**Assignment:** Below are entries; work out how many of their lines hold "computer", giving only that number.
>>>>
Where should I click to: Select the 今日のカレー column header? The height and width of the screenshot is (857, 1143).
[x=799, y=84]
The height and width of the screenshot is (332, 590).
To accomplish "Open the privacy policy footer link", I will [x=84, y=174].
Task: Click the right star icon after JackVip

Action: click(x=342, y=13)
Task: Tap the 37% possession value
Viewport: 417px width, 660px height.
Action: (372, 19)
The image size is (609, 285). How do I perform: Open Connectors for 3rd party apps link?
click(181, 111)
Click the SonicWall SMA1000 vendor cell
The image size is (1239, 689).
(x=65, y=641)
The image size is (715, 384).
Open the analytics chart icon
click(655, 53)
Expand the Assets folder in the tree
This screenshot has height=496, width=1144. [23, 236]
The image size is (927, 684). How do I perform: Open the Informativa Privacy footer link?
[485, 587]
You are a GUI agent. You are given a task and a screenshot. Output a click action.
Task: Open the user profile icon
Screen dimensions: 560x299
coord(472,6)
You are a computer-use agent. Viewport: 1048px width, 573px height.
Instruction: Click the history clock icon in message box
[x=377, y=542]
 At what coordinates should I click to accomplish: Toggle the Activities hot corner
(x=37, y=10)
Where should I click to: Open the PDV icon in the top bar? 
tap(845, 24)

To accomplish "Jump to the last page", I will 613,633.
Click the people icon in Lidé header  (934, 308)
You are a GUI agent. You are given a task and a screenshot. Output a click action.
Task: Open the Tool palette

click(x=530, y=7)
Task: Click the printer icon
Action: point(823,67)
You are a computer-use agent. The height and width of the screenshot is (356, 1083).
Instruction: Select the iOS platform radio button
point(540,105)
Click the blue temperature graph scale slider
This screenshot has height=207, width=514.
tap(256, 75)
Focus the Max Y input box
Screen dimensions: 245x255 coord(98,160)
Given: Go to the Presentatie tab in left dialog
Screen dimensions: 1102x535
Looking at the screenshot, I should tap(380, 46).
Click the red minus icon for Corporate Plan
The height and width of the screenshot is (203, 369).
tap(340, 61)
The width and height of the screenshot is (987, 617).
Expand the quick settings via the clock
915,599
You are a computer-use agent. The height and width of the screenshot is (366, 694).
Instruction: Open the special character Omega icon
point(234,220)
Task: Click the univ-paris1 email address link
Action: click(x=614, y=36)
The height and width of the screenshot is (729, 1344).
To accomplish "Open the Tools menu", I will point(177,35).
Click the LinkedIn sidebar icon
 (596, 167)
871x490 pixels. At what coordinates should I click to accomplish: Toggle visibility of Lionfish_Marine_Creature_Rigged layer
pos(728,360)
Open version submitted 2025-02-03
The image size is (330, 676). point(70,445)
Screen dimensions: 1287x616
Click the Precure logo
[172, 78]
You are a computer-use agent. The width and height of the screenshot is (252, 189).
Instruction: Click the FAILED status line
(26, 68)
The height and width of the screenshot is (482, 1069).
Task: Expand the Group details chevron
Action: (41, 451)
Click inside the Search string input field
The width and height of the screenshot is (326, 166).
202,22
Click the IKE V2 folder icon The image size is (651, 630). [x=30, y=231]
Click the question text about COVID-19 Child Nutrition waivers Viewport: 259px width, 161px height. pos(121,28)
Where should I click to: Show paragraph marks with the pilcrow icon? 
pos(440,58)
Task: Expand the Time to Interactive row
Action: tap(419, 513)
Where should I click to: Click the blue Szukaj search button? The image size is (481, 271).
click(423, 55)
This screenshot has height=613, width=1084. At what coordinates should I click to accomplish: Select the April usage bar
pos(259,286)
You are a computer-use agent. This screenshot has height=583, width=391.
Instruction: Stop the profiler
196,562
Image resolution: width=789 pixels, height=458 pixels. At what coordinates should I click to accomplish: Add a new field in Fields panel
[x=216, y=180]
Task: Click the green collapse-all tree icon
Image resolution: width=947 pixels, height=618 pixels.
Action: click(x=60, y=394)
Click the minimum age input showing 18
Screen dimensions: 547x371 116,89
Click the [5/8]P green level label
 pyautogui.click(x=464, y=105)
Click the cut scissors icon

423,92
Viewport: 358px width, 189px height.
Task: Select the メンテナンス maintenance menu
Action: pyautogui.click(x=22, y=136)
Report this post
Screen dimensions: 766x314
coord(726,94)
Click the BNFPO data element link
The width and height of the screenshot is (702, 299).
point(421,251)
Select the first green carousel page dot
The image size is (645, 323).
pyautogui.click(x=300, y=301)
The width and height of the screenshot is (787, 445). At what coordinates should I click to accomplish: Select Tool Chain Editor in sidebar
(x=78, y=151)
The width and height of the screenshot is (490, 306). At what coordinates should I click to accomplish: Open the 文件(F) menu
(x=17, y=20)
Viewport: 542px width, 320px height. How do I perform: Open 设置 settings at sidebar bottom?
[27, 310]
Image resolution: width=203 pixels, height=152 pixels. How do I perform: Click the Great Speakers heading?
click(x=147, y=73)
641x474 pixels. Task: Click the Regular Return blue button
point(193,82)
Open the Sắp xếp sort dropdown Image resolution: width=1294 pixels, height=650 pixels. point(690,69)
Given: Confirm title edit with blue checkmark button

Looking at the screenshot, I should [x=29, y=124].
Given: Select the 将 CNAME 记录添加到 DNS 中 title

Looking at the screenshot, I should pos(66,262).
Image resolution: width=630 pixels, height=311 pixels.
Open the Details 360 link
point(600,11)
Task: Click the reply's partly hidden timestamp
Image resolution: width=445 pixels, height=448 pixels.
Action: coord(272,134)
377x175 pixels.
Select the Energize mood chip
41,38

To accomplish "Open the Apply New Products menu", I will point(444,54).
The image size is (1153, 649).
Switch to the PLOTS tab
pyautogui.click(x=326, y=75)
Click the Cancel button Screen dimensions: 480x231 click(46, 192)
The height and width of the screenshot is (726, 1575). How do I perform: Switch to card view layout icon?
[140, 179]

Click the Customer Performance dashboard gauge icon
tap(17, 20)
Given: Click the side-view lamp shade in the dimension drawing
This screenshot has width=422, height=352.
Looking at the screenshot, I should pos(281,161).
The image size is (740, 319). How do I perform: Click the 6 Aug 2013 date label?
<<<<
**Answer section:** 5